И любопытно было наблюдать, как изменялись их поведение и отношение к нам по мере движения нашего поезда на Запад. 
     Спрятавшись по своим купе, боясь показываться на станциях, ехали офицеры, пока мы находились в царстве солдатской анархии, - и видно было, очень они нас тогда опасались. 
     Но по мере движения на Запад, все слабее и слабее становилось анархическое самоуправство солдат; постепенно мы начинали встречать станции, занятые регулярными войсками, - это с Запада на Восток медленно двигался корпус свежих дисциплинированных войск. - И смелее становились офицеры, чаще показывались на станциях. 
     Наконец, самоуправство солдат кончилось; очереди отправки поездов устанавливает уже станционное начальство; быстрее поехали мы, обгоняя солдатские эшелоны и пассажирские поезда, - и совсем ожили офицеры: дерзко и нагло смотрели они на нас и дерзки были их шутки в столовой. 
     Но вот, мы перевалили через Уральский хребет, мы в России, - и тут начинают встречать нас смутные слухи о каком то московском восстании, - и грозным призраком нависает над нами железнодорожная забастовка. О ее возможности, ее неминуемости говорят на всех станциях; одни говорят громко, другие - тихо, вполголоса; но ее ожидают с часу на час. Мы все же продвигаемся еще вперед, но мы уже последние, - за нами она уже грозно разливается. 
     И опять присмирели офицеры, и реже стали показываться они на станциях. 
     А мы все движемся вперед, все ближе к Москве. 
     Сведения из Москвы все грознее; там идет сражение там стреляют по народу из пушек, там баррикады. 
     Вот, мы и в Туле. В Москве все еще неспокойно, но уже один поезд прорвался и нас уже не задерживают. 
     А везде только и разговоры, что о Москве; купленные нами в Туле газеты тоже полны Москвой; рассказывают и пишут об отрядах дружинников, останавливающих поезда, обезоруживающих офицеров, расстреливающих сопротивляющихся; рассказывают и пишут о расстрелах народа Семеновцами, драгунами, расстрелах тут же на улице, без суда, по подозрение или по первому доносу. 
     И в этой атмосфере рассказов обо всех этих ужасах, в это царство ужасов - мчится наш поезд. 
     Куда несет он нас? В чьи руки? Кто победил? 
     Мы не знали. Но я нисколько не сомневался, что, если нас остановит отряд патриотических Семеновцев, то дум-думский офицер на нас с спутницей донесет; а я видал, что он уверен, что, если мы попадем к дружинникам, - я расскажу им, зачем он везет пули дум-дум. 
     Вот и Москва! 
     Мы все у окон. Мы едем мимо разрушенных домов, опрокинутых, сброшенных на улицу вагонов, трупами лежащих телеграфных столбов. Но не видно людей, не видно баррикад. 
     И тихо, спокойно на вокзале, куда медленно подошел наш поезд. 

*        *
 * 

     «Спокойно уже у вас?» спросил я извозчика, везущего нас с Курского вокзала (куда мы приехали); на Николаевский, откуда отходят поезда на Петербург. 
     - «Еще не совсем! Слышите?»
=-=-=-=-=
Письменное задание: С какого вокзала и на какой вокзал вез путешественников извозчик в конце отрывка?

Фрагменты записей:
=-=-=-=-=
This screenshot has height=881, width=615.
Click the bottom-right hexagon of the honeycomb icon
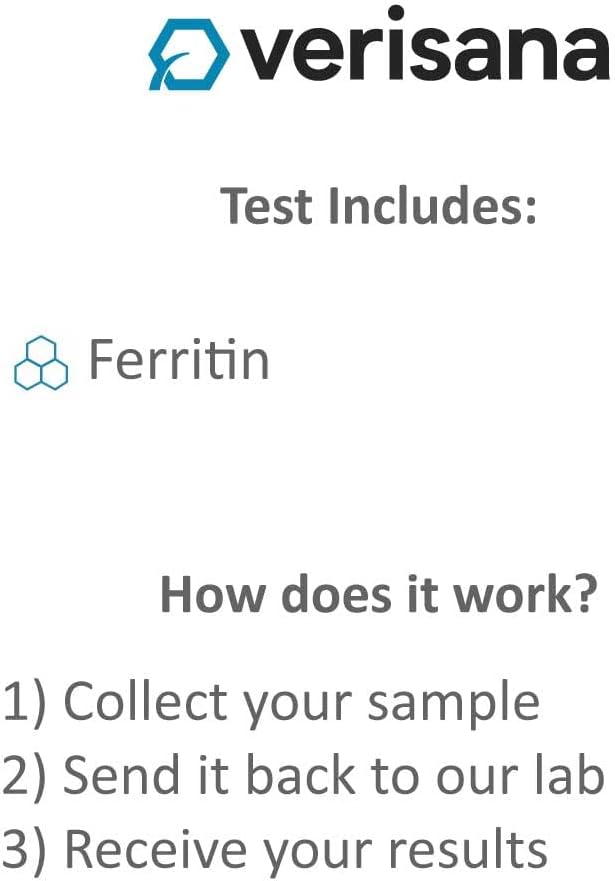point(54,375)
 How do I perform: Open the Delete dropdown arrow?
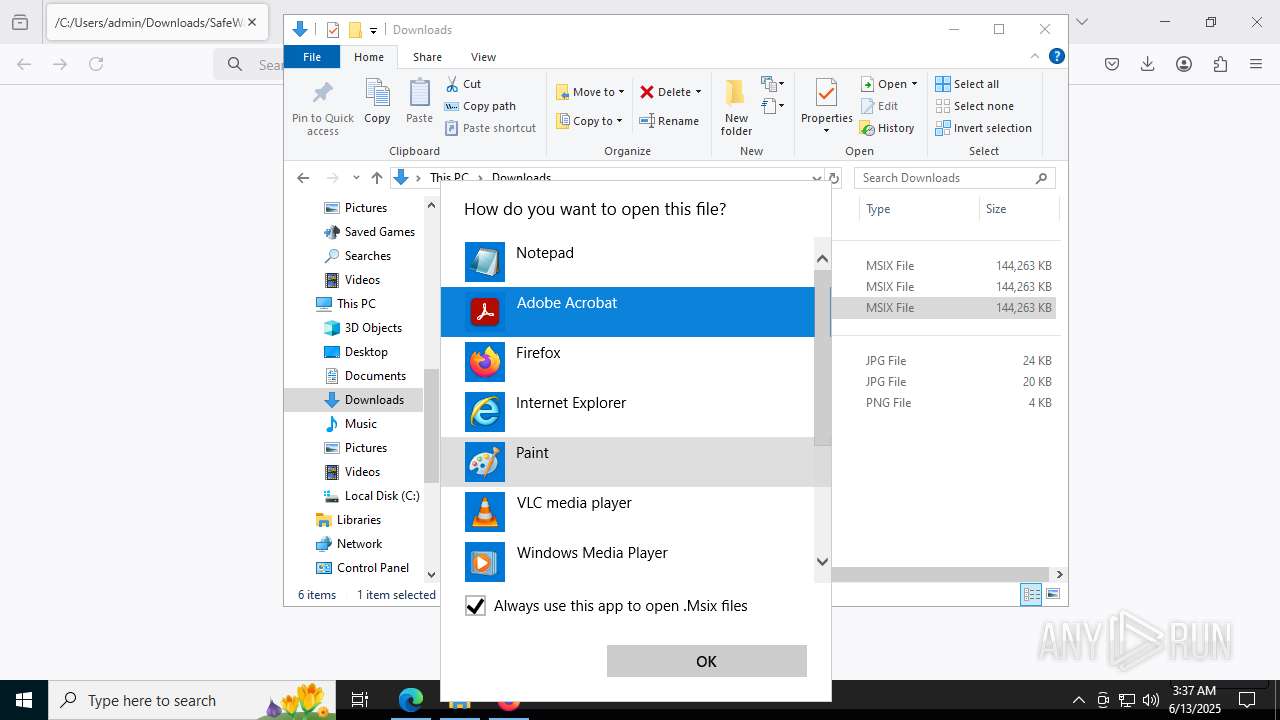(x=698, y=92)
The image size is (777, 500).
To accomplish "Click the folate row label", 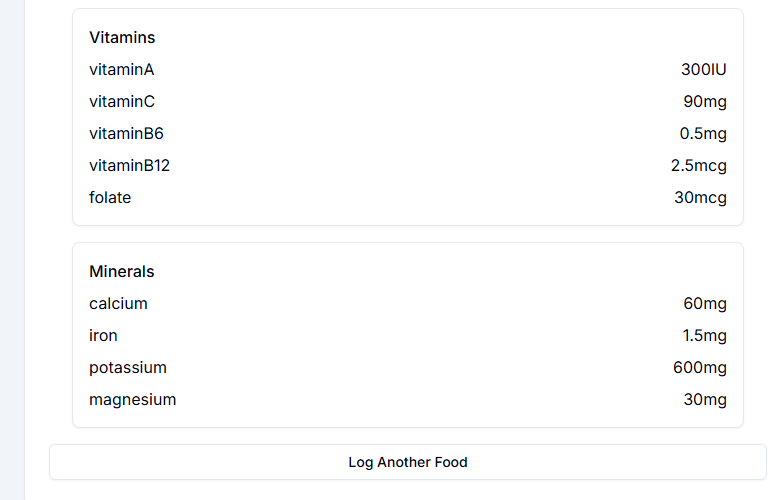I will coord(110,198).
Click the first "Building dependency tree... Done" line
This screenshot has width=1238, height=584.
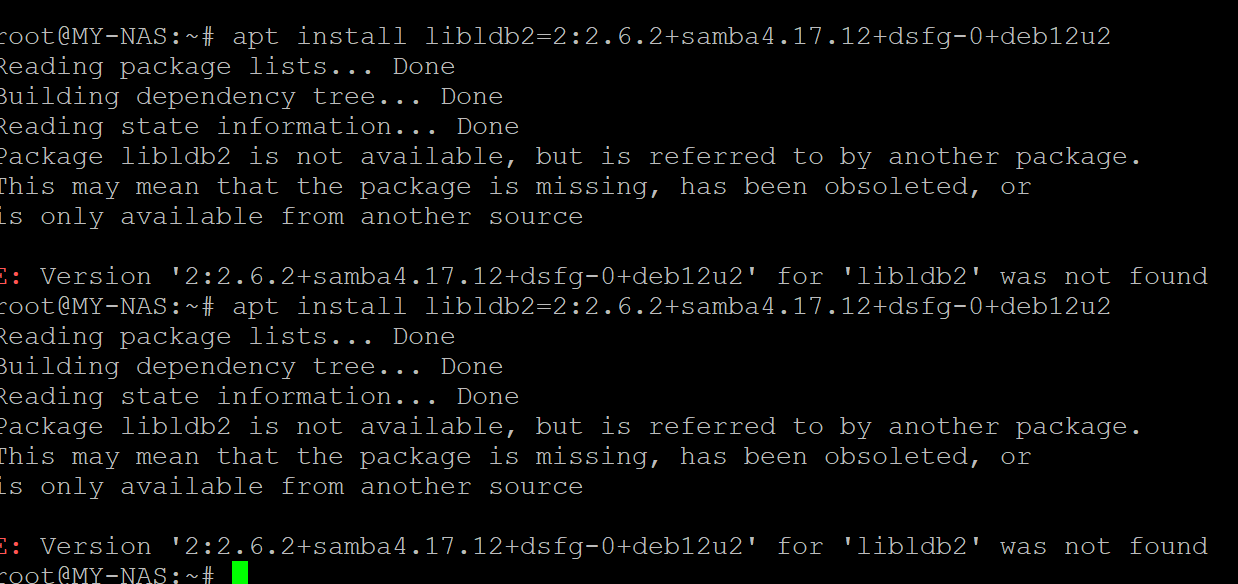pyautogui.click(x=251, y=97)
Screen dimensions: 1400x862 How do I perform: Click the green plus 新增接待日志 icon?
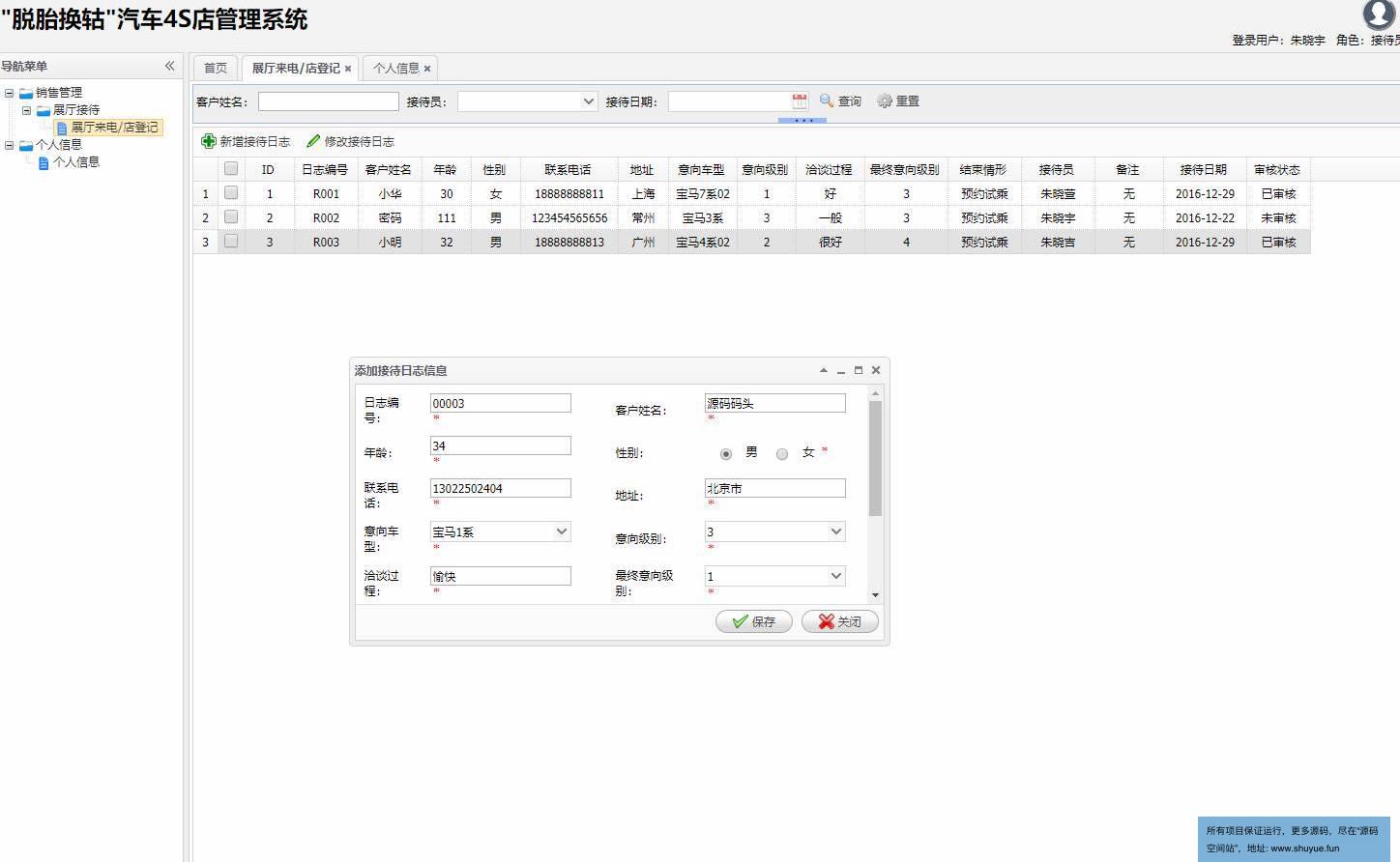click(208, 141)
=-=-=-=-=
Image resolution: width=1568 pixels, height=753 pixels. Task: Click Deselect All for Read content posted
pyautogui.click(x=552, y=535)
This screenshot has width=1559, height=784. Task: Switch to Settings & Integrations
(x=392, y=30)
=-=-=-=-=
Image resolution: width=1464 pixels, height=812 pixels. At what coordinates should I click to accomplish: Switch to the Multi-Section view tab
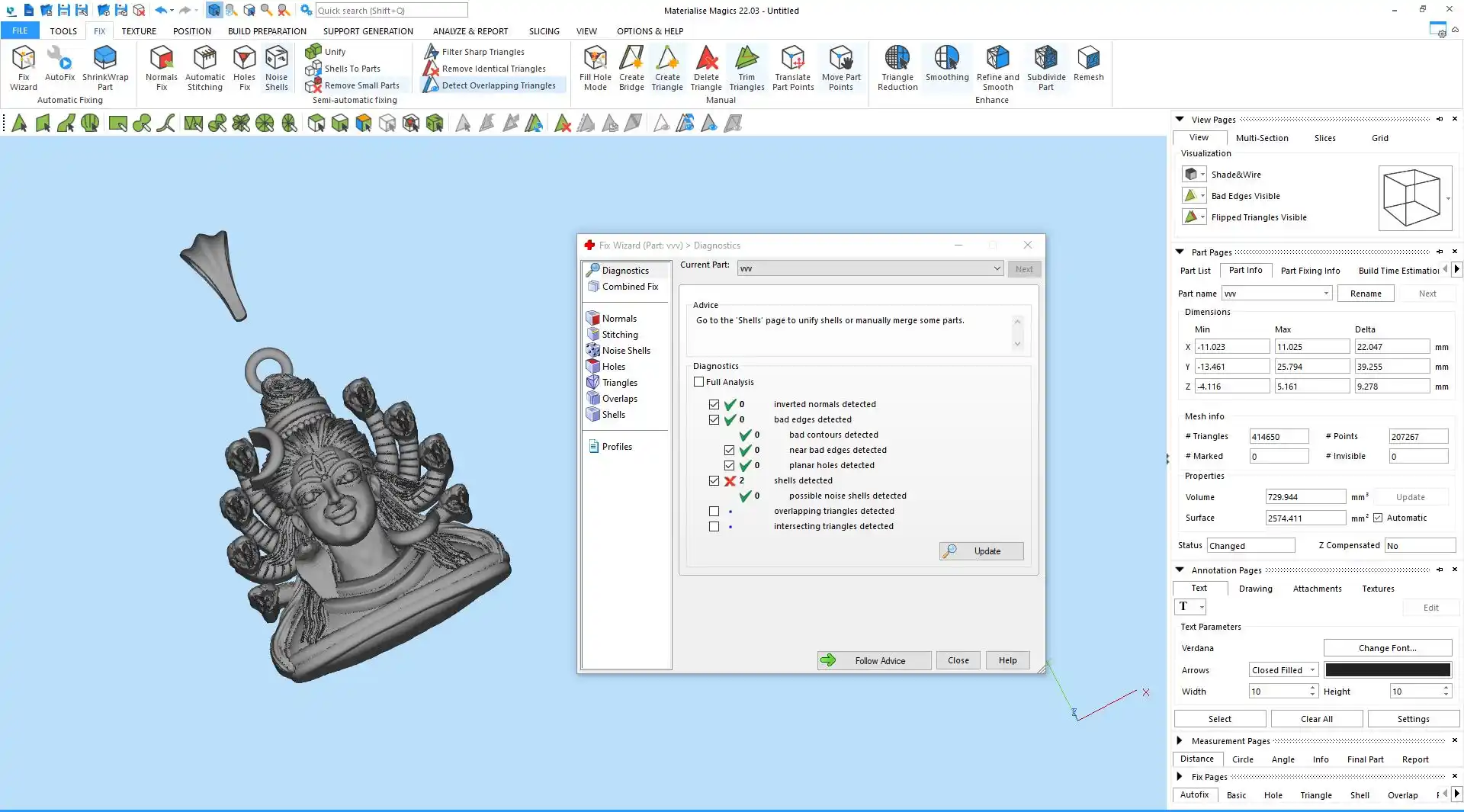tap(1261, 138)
=-=-=-=-=
Результат: С Курского вокзала на Николаевский.